In the twenty-first century, digital technologies have made it possible for writers and artists to create massively unreadable works through computational and collaborative composition, what the author has elsewhere called megatexts. The ubiquity of texts appearing across media that are quite literally too big to read—from experimental novels to television, film, and video games—signals that the megatext is an emergent form native to the era of neoliberalism. But what happens to other long forms, such as the twentieth-century long poem, when written in an era of megatextuality? Rachel Blau DuPlessis’s work, including Drafts (1987–2013) and Traces, with Days (2017–), readily suggests itself as a case study for thinking through a megatextual impulse in the twenty-first-century long poem. Though her work is plainly indebted to its modernist precursors (H.D., Pound, Williams, etc.) while disavowing at every level of its composition a patriarchal will toward totality, DuPlessis’s various experiments in the long poem are also thoroughly contemporary and respond to the economic, military, political, and environmental transformations of the neoliberal era by drawing upon and producing fragmentary, megatextual debris. This essay positions DuPlessis’s work amidst a larger twenty-first-century media ecology, which includes both the megatext and the big, ambitious novel, and argues that rather than simply (and futilely) resist the neoliberal cultural logic of accumulation without end, DuPlessis hypertrophically uses the megatext’s phallogocentric form against itself in order to interrogate more broadly what it means—socially, culturally, economically—to write a long poem in the age of hyperarchival accumulation.
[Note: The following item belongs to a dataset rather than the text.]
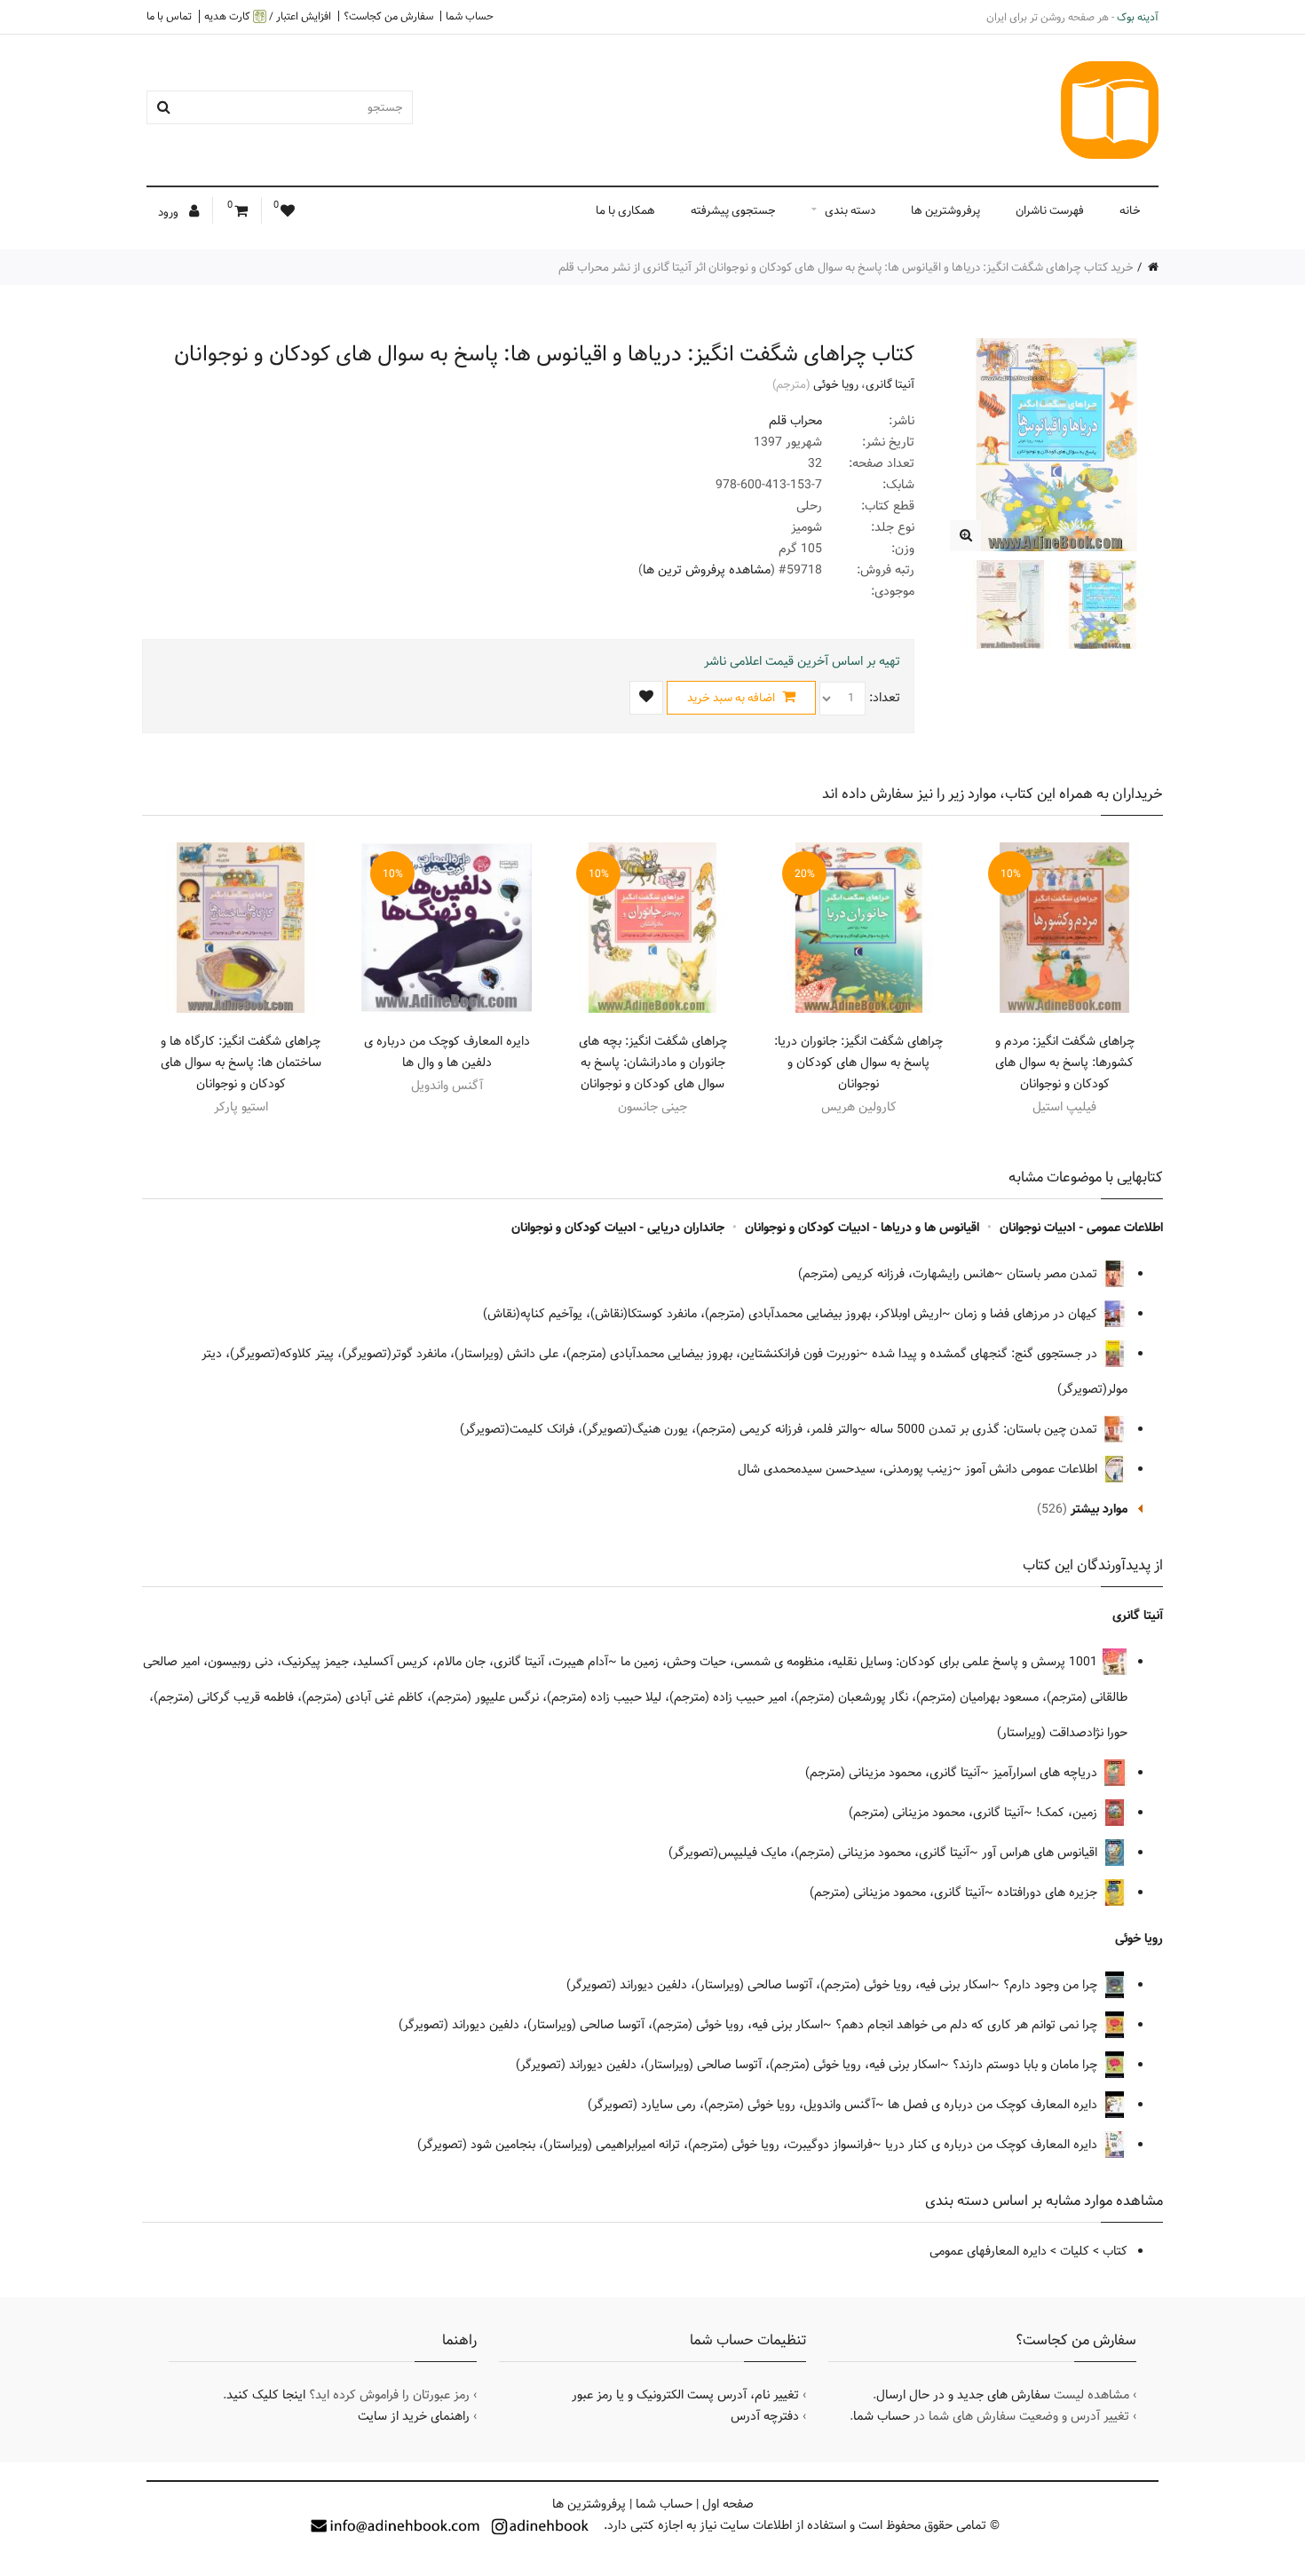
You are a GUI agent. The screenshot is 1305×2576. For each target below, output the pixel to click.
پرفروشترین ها (945, 210)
“Big, Ambitious Novels by Twenty-First-Century Women, Part 1,” Genre 54, no. 1 (April 2021).

James Zeigler, “Introduction: Big Novel Ambition without Apology.”
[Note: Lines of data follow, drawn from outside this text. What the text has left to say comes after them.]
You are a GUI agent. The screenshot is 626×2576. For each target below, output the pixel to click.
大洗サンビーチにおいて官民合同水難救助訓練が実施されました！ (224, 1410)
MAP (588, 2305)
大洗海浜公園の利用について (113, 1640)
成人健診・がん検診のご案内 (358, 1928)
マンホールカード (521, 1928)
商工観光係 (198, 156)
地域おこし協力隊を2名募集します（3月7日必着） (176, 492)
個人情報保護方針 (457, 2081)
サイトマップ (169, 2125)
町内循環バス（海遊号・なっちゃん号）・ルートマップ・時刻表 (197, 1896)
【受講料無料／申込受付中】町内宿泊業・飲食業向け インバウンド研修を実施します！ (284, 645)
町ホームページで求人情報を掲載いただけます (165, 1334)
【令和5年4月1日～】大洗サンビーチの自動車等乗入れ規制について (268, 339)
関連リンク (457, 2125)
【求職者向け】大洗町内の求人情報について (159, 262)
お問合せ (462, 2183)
Maaheen Ahmed and Shiamin Kwa, “‘Kill the Monster!”: My Favorite Thing Is Monsters and the Big, Ambitious (Graphic) Novel.”

Patricia Stuelke, “Writing Refugee Crisis in the Age of Amazon: Lost Children Archive‘s Reenactment Play.”

Katarzyna Bartoszyńska, “Two Paths for the Big Book: Olga Tokarczuk’s Shifting Voice.”

Marjorie Worthington, “‘We’ll Make Magic’: Zen Writers and Autofictional Readers in A Tale for the Time Being.”

Siân White, “A ‘Hair-Trigger Society’ and the Woman Who Felt Something in Anna Burn’s Milkman.”

Bradley J. Fest, “‘Is an Archive Enough?’: Megatextual Debris in the Work of Rachel Blau DuPlessis.”